## Exercise inputs
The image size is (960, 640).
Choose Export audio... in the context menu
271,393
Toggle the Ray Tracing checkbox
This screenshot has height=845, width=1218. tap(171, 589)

## Your goal
Rewrite the whole listing, replacing "context menu" with "shortcut menu" and leaving everything else unchanged.

## Task output
The image size is (960, 640).
Choose Export audio... in the shortcut menu
271,393
Toggle the Ray Tracing checkbox
This screenshot has height=845, width=1218. tap(171, 589)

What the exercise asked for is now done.